Nearly two dozen community members attended a Missouri Department of Economic Development (DED) presentation on the Enhanced Enterprise Zone (EEZ) program, which was held at the Cassville City Hall on Nov. 5.
"The EEZ is a tool that Barry County could use," said Barry County Presiding Commissioner Cherry Warren. "It is fairly obvious that this will not affect the county that much, but it could affect other local entities. This is your meeting, not ours.
"We want to get feedback from you regarding how this could play out in your city or part of the county," said Warren. "We want input from you."
Carol Shoemaker, Missouri DED incentive specialist, presented information on the EEZ program, which would allow the county to abate a percentage of a business' taxes.
"This is a new program that was started in 2004," said Shoemaker. "This program allows cities, counties and other entities to create a zone through the state to give companies that want to create jobs in that area tax credits and abatements.
"This program can be used to create new jobs and new investments and to keep jobs close to home," said Shoemaker. "A lot of factories in Missouri have been closing. We are trying to turn that around a little bit and keep some of those jobs here."
Each EEZ must offer new and existing companies at least a 50 percent tax abatement on property expansions that are completed within the boundaries of the zone.
Although qualifying businesses will receive partial abatements on real estate taxes for 10 years, each company that participates in the program will be required to pay 100 percent of its base property taxes and 100 percent of its personal property taxes.
"Missouri has the eighth lowest cost-of-living in the country," said Shoemaker. "Many companies believe it is an ideal place to live and create new jobs. We get calls daily asking about the locations of Enhanced Enterprise Zones. Usually areas that offer an EEZ get the jobs."
EEZs can be established in any area that has a population that is between 500 and 40,000 and average wages are 60 percent of the federal poverty rates. The area must also be a continuous zone and designated as an EEZ for at least 25 years.
The Missouri DED offers special requirements for areas that have been impacted by natural disasters or a 1 percent loss of population.
Although Barry County officials are considering establishing an EEZ that covers the majority of the county, the state requires counties to exempt a small portion from county-wide zones. Officials have not determined which portion of the county will be exempted if the zone is established.
"If you decide to establish an EEZ, after we process your application we will help you bring businesses to your area," said Shoemaker. "We have a website that you can use and a sales team that will be available to come down to help you. Plus, you will have ongoing contact with me."

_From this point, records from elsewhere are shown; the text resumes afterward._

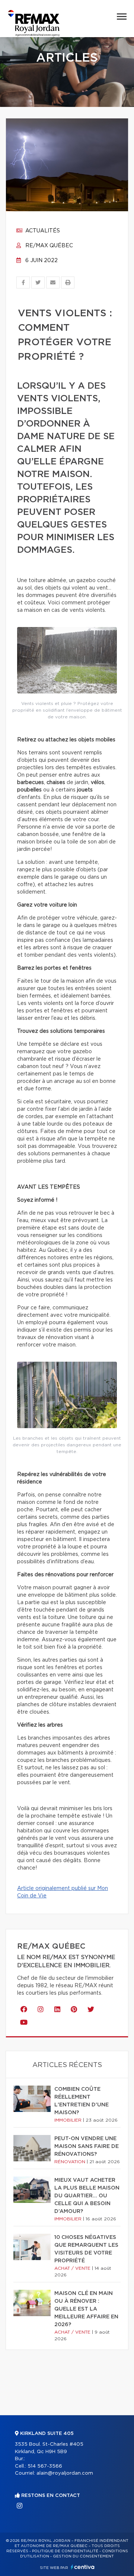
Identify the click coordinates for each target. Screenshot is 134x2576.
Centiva (83, 2566)
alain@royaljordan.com (64, 2473)
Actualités (42, 231)
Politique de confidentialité (65, 2551)
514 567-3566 (45, 2466)
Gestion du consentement (83, 2556)
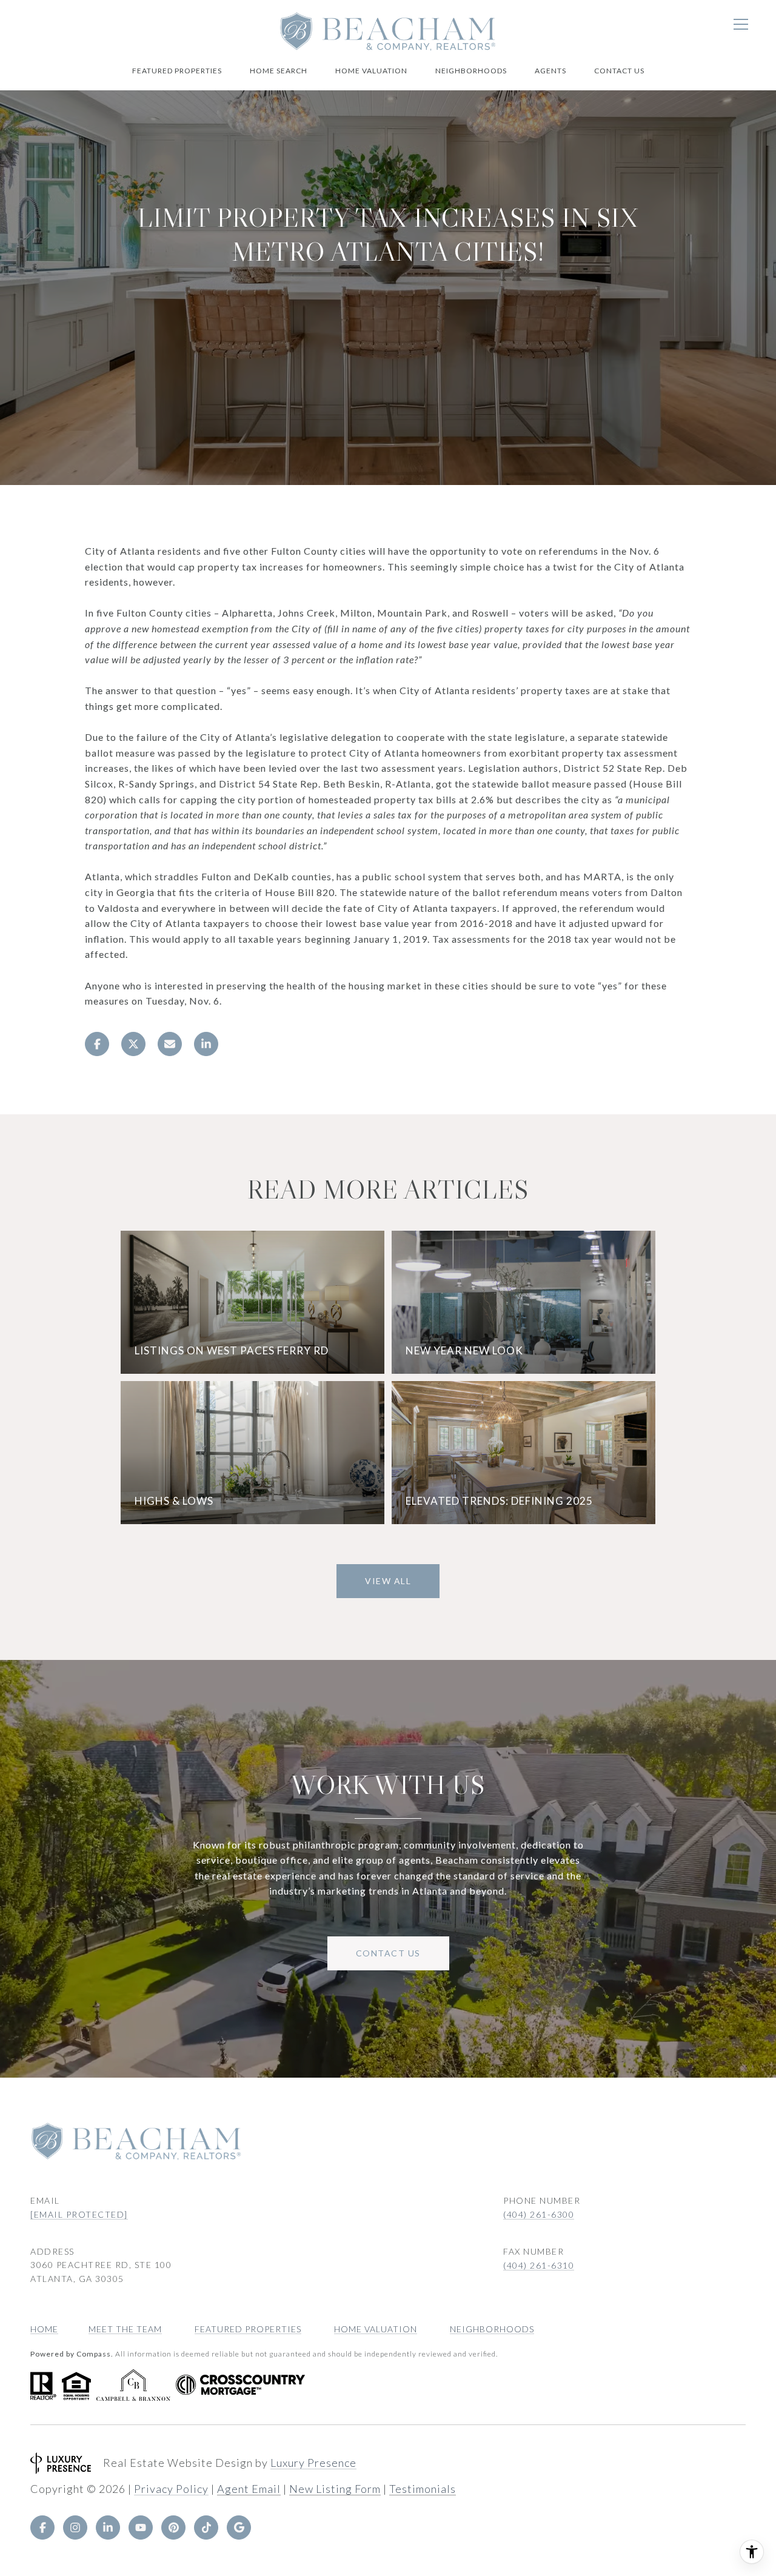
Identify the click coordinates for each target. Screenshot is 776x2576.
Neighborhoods (471, 70)
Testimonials (422, 2488)
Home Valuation (371, 70)
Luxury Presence (313, 2462)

If county officials decide to move forward in the process of establishing an EEZ, the commission will be required to establish a seven-member board that must include one school district representative, one representative of another local tax district and five individuals appointed by the chief elected official. If a county-wide EEZ is established, Warren will be responsible for appointing the board members.
"The board is an advisory board only," said Shoemaker. "The members are responsible for offering advice on the types of businesses they want to attract and the corporations they feel would benefit the area the most.
"They will also determine the terms of the abatement," said Shoemaker, "the length of time and the percentage of the abatement that will be offered. There is a 50 percent, 10 year minimum requirement."
The EEZ Board can suggest a tiered abatement schedule or recommend the commission establish larger abatements for businesses interested in creating a certain number of jobs within the zone. The county could also offer longer abatements or higher abatement percentages to specific types of companies.
"The more active the board is in developing resolutions, the more successful you will be in bringing businesses in that are better for your area," said Shoemaker.
The Missouri DED has created a list of business types that are not eligible for the EEZ program. The list includes: gambling establishments; retail trade; educational services; religious organizations; and food and drinking establishments.
Service industries can be eligible for the program if more than 50 percent of the business' sales are generated outside Missouri.
If Barry County moves forward in the EEZ process, it will be required to host a public hearing regarding the zone prior to submitting its application to the Missouri DED. The application will be processed within six to eight weeks.
In addition to receiving a 50 percent tax abatement on new construction and improvements, qualifying businesses will be eligible for several state tax credits.
Tax credits can be provided each year for five years when a business invests at least $100,000 to establish new or expand existing facilities to create at least two new jobs or invests $1 million to replace a business facility and creates two new jobs. The participating business is also required to pay at least 50 percent of its employees' health insurance.
"In my mind, this thing is absolutely essential for us to be competitive in recruiting businesses to our area," said Eugene Dilbeck, Cassville Economic Development director. "If we hope to entice businesses to our county, we should do anything we can to provide a benefit to those businesses."
Warren asked individuals interested in providing their thoughts regarding the EEZ to call the county commission at 847-4628.
"We have a lot of people who will be affected by this who are not here tonight," said Warren. "We would like to receive feedback from all of the citizens who will be impacted."